Крымская весна в середине лета – 4 часть (31.07.2020)

 

И. Шёнфельд

 

2.2. На дачу

 

Как-то утром наша хозяйка Светлана предложила нам сопроводить её в походе на дачу, на которой она не была последние пятнадцать лет. «Наверное, заросло всё выше крыши, и замок заржавел», – сокрушалась Светлана Анисимовна, прося меня захватить с собой какие-нибудь инструменты из-под дивана – на всякий случай. Отказать хозяйке бесплатного жилья может только убеждённый клиент сумасшедшего дома, поэтому мы тут же начали собираться в поход, благо, дача Светланы находилась, по её словам, недалече, в двух-трёх километрах от дома, а утро веяло относительной прохладой – термометр не доходил до отметки «36».

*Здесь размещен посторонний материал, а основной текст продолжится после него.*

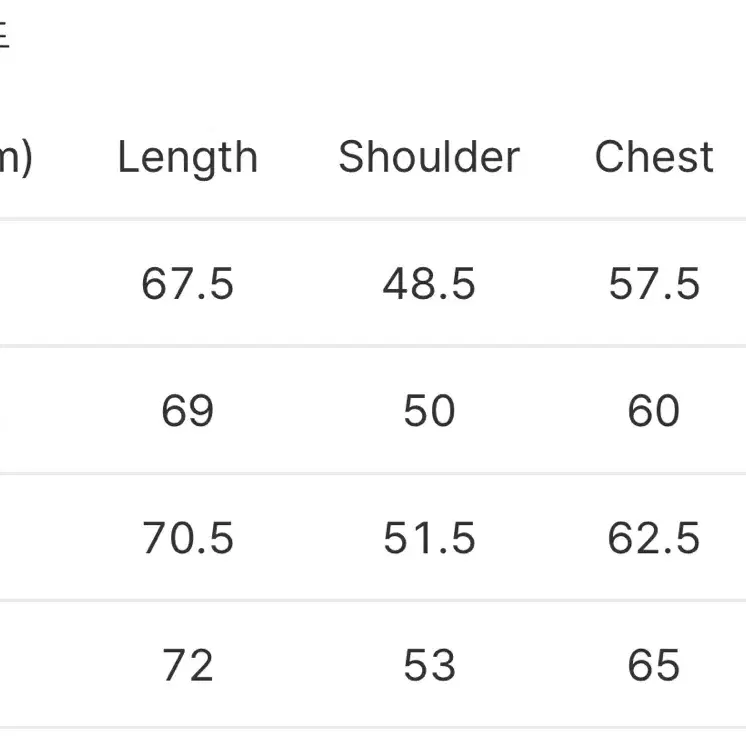This screenshot has width=746, height=746.
Task: Click the Shoulder column header
Action: coord(429,157)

Миновав несколько разноуровневых многоэтажек на склоне горы, мы дошли до железной дороги, после которой крутизна подъёма резко возрастала до категории любительского дачного альпинизма. Заметив нашу неуверенность в способности подняться вверх по козьим тропам, протоптанным во всех направлениях склона фанатичными дачниками, Светлана предложила нам более кружной путь, но зато почти по горизонтальным шпалам старой железной дороги, вьющейся вокруг горы. На этой дороге мы как раз и стояли, и она показалась нам отличной, прежде всего из-за относительно малого количества разновеликих камней, разбросанных повсюду и мешающих культурной ходьбе культурного дачника. Итак, мы двинулись по шпалам довольно быстрыми, но танцевальными шагами, ибо на две железобетонные шпалы приходилось пять полусгнивших деревянных, из которых две отсутствовали начисто. Я высказал своё экспертное заключение: «Близка к смерти, но работать ещё может».

– А поезд нас не задавит тут? – спросила моя жена у Светланы просто так, на всякий случай.

– Что? – не поняла Светлана. Необходимо пояснить, что Светлана носит слуховые аппараты – по одному в каждом ухе, и на сильном ветру их вынимает, поскольку они усиливают не только полезные речи собеседников, но и посторонние шумы. В данный момент она общалась с внешним миром через всего лишь один прибор, поэтому могла кое-как слышать. Наталья повторила свой вопрос, перекрикивая ветер.

– А,– засмеялась Светлана,– нет, конечно, не бойтесь ничего: эта дорога уже двадцать лет как остановилась, с тех пор как Украина отделилась. Эта дорога ведёт на завод «Залив». Там делали раньше наливные танкеры, а в девяностые годы хохлы завод растащили до винтика – ну-ка, сколько халявного железа свалилось с неба!

Объяснив всё это, Светлана Анисимовна снова отключилась от ветра и поскакала вперёд и вверх по шпалам лёгкой походкой киммерийской олимпийки. Нам двоим стало совестно: хозяйка дачной горы шкандыбала на своём титановом суставе по щербатым путям разорённой дороги быстрей векторной суммы наших с Натальей совместных скоростей. Мы мобилизовали все последние резервы самолюбия, и наддали ходу в режиме спортивной ходьбы.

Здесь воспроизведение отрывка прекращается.